**Instructions for the task:** Exact copies of the lines from the one with "The height and width of the screenshot is (563, 843)." through the last line of the entries, and no pictures, make up the answer.
= = =
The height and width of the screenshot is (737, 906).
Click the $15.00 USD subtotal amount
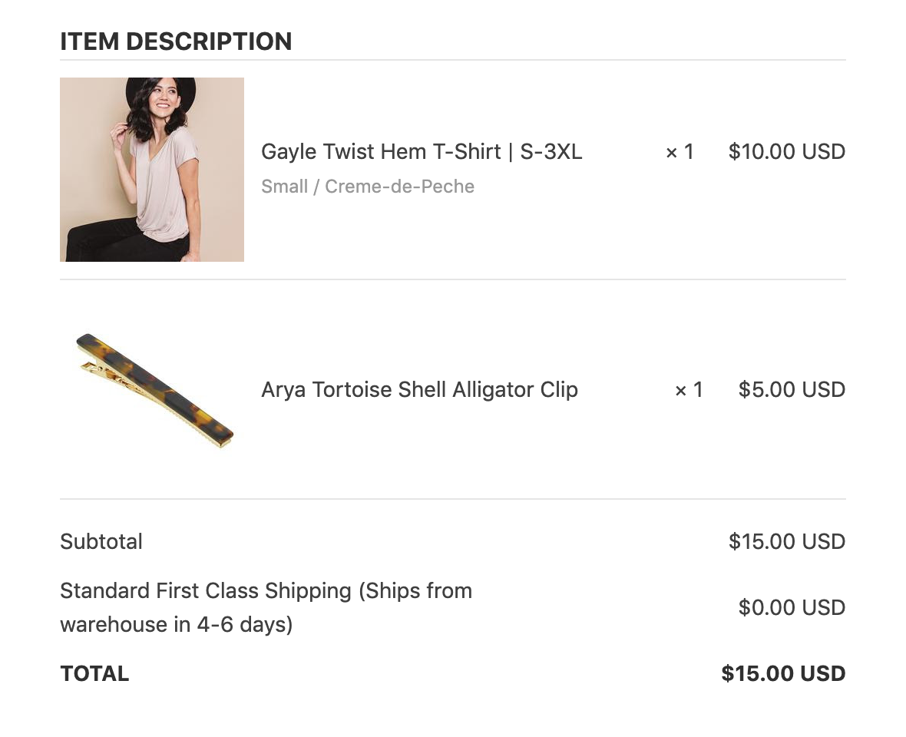point(787,541)
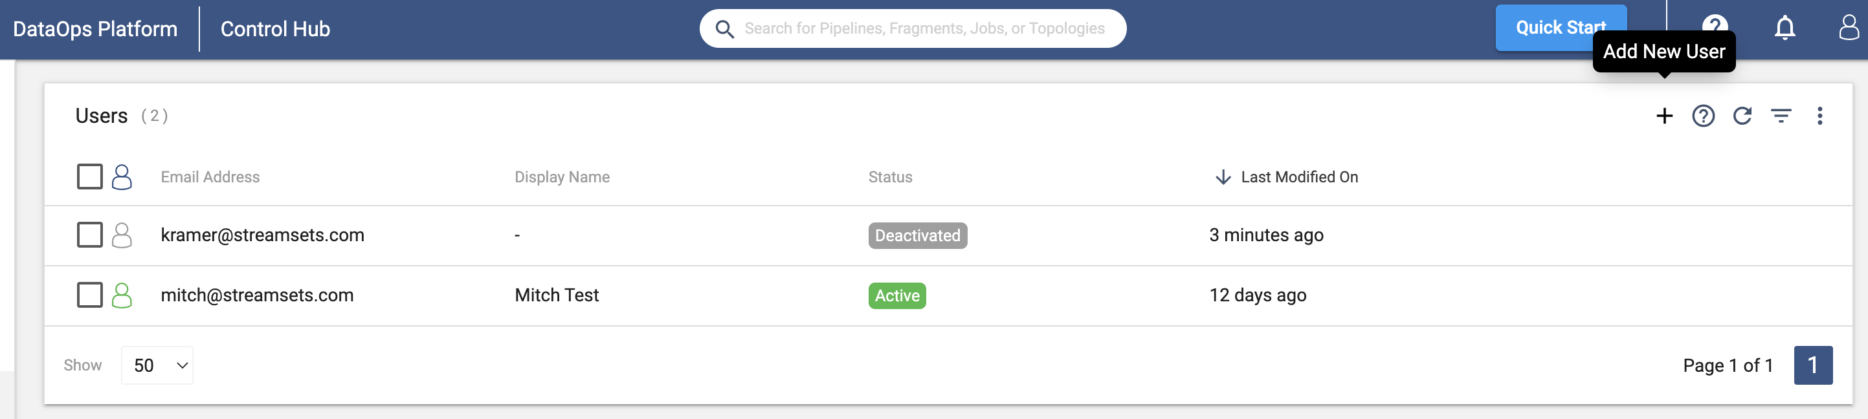This screenshot has height=419, width=1868.
Task: Open the Control Hub section
Action: (x=275, y=29)
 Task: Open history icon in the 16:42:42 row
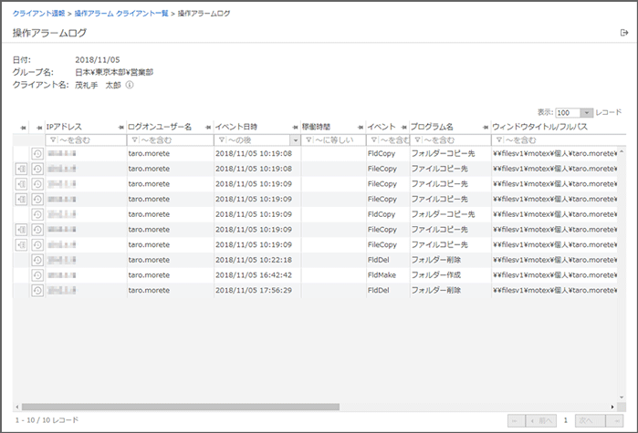37,275
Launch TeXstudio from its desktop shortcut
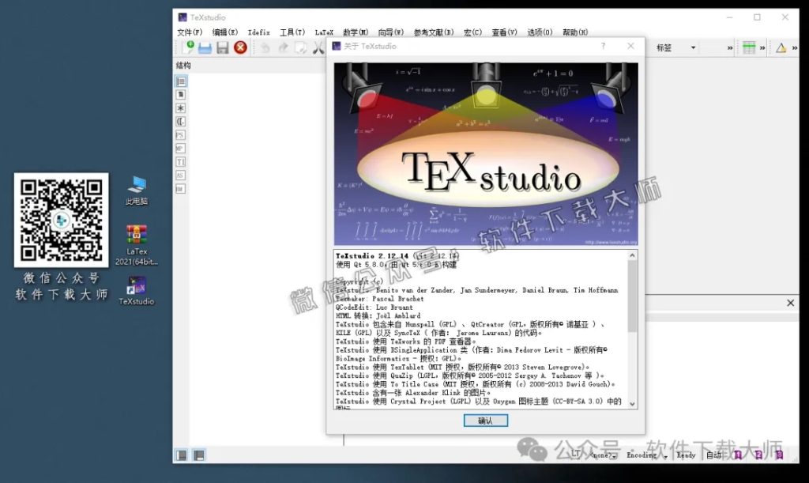The image size is (809, 483). pyautogui.click(x=136, y=286)
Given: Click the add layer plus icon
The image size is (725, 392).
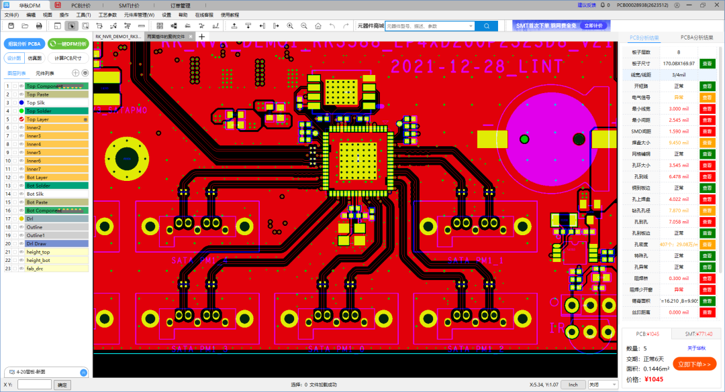Looking at the screenshot, I should (75, 73).
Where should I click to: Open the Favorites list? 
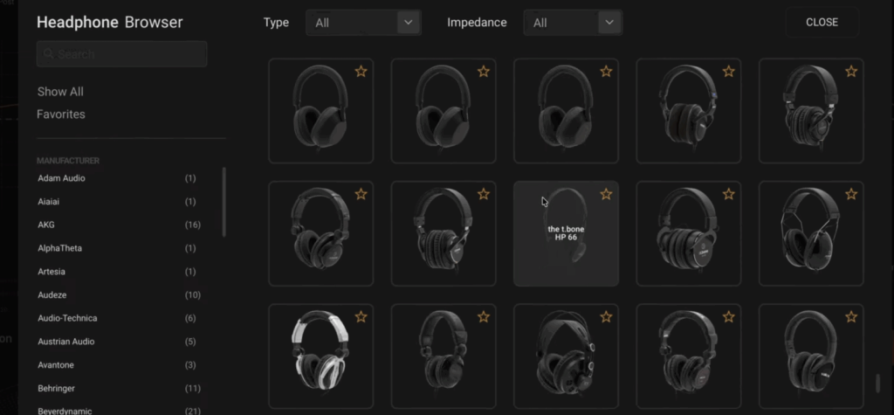(61, 114)
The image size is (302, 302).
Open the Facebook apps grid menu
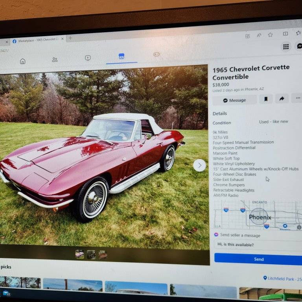pos(286,47)

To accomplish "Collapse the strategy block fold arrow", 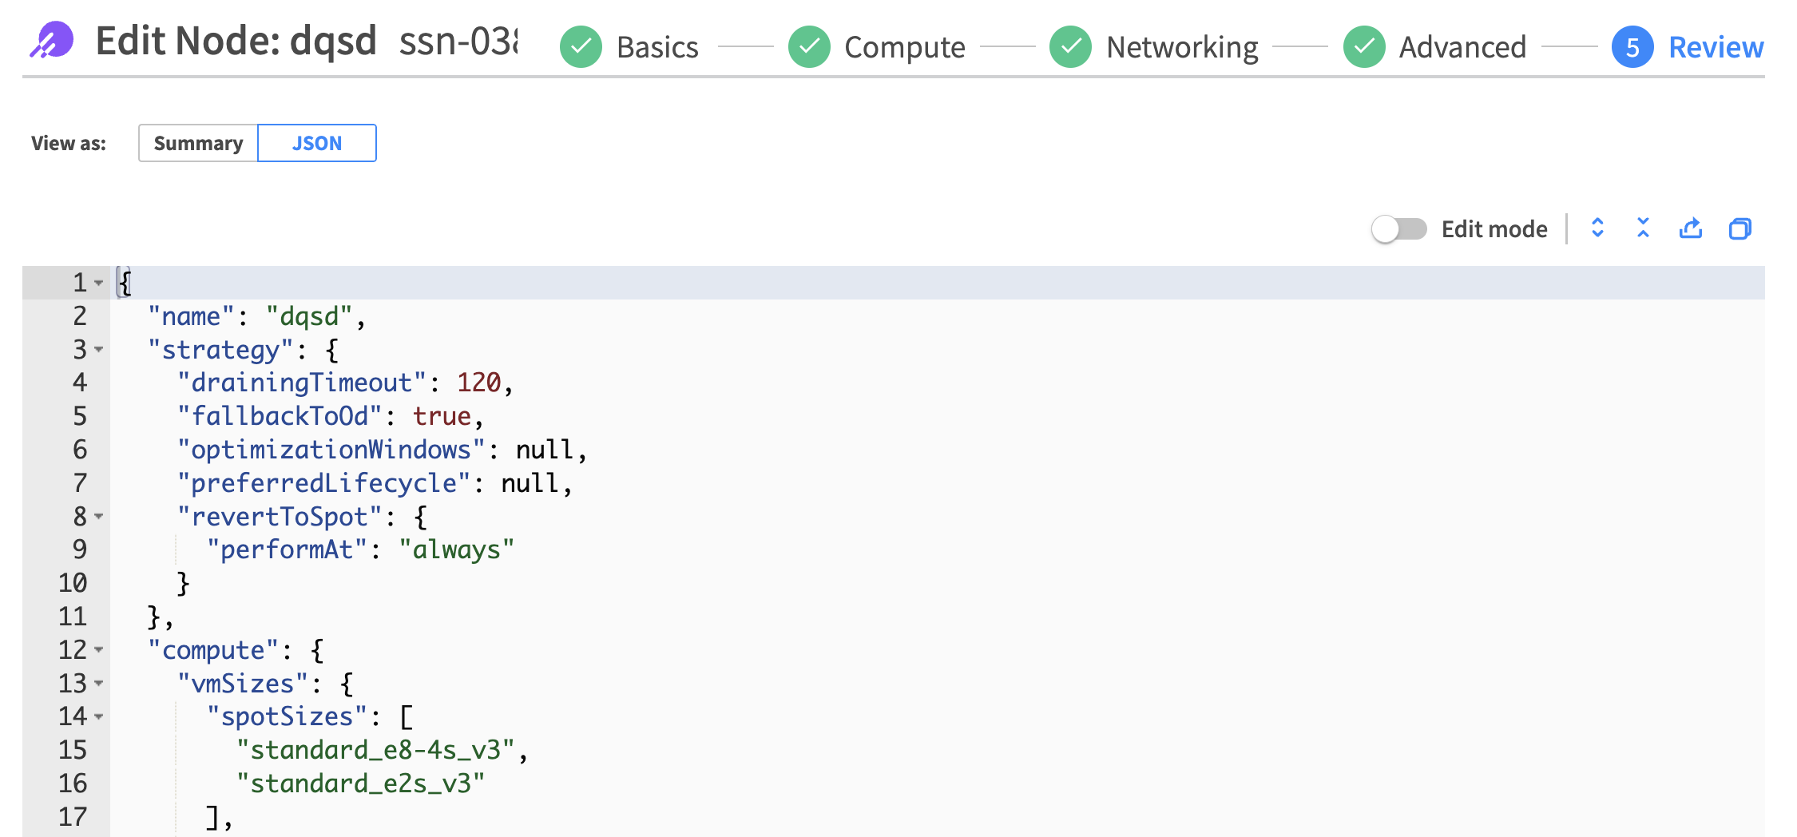I will pyautogui.click(x=99, y=350).
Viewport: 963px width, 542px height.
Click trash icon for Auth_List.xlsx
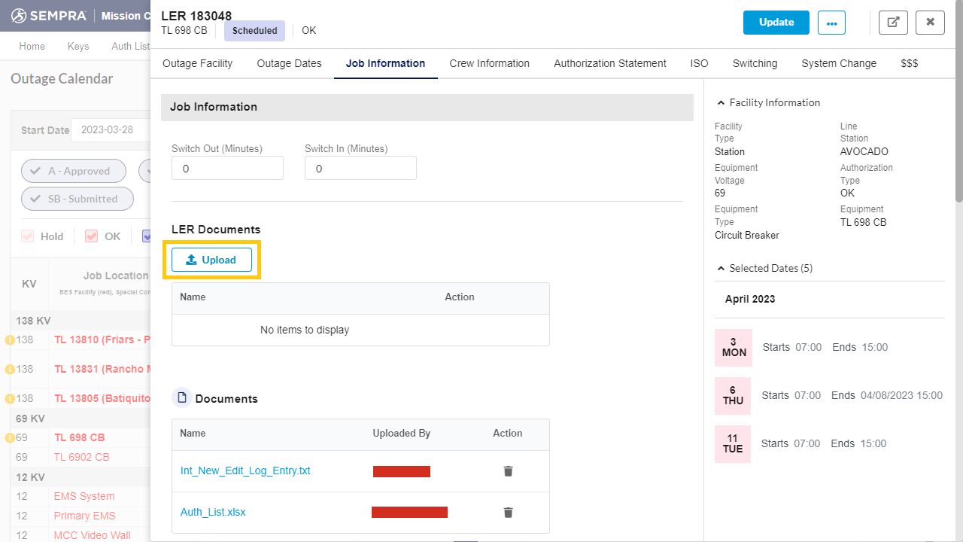click(x=508, y=513)
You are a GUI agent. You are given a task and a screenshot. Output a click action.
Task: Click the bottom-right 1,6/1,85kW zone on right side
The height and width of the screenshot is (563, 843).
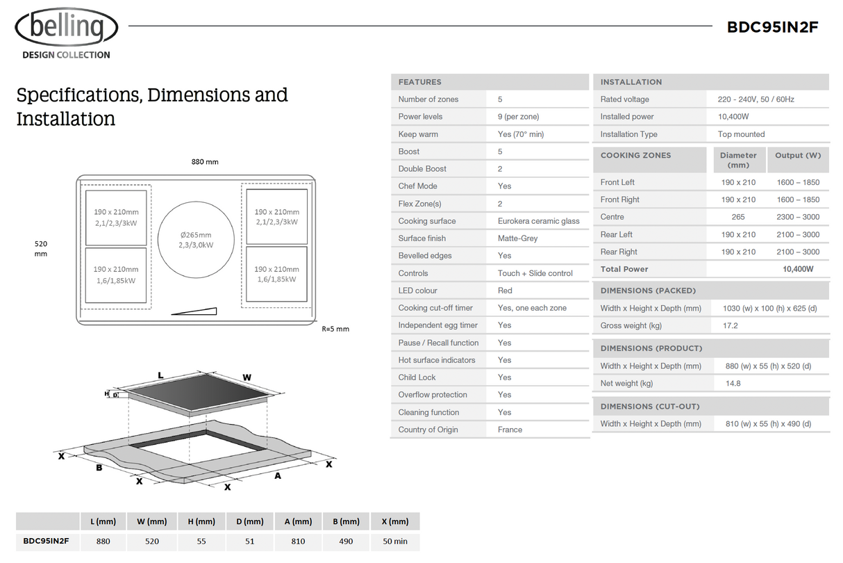click(x=276, y=274)
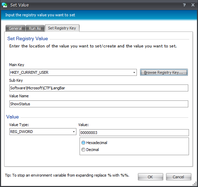Screen dimensions: 198x187
Task: Focus the Value Name field showing ShowStatus
Action: coord(99,104)
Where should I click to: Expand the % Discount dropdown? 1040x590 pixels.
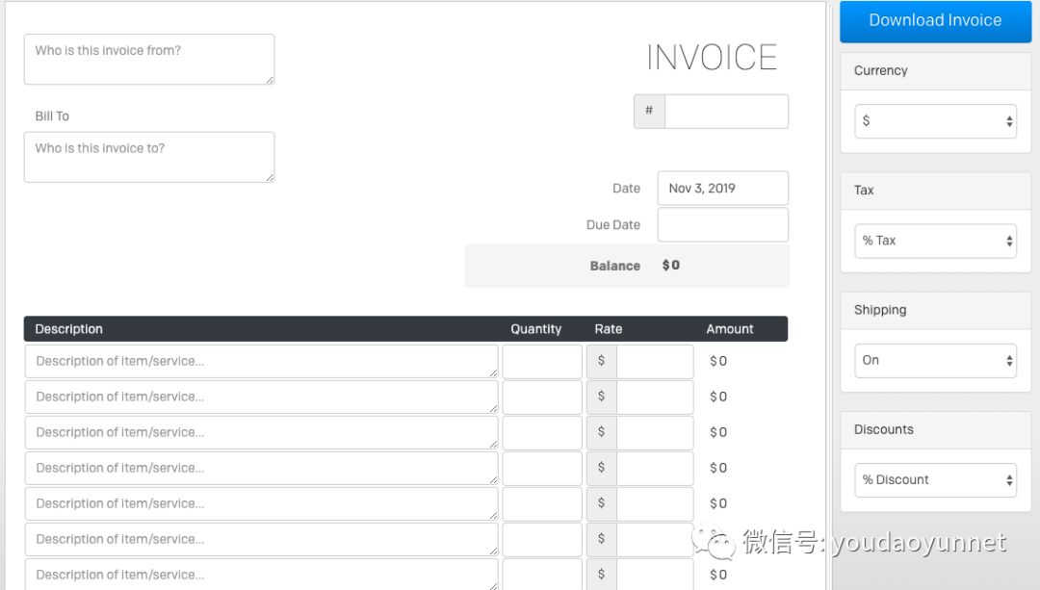coord(934,480)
= = =
**Result of the exercise:**
The height and width of the screenshot is (563, 843).
click(x=276, y=274)
Screen dimensions: 198x187
Task: Focus the Value Name field showing ShowStatus
Action: coord(99,104)
Where should I click to: Expand the % Discount dropdown? 1040x590 pixels.
coord(934,480)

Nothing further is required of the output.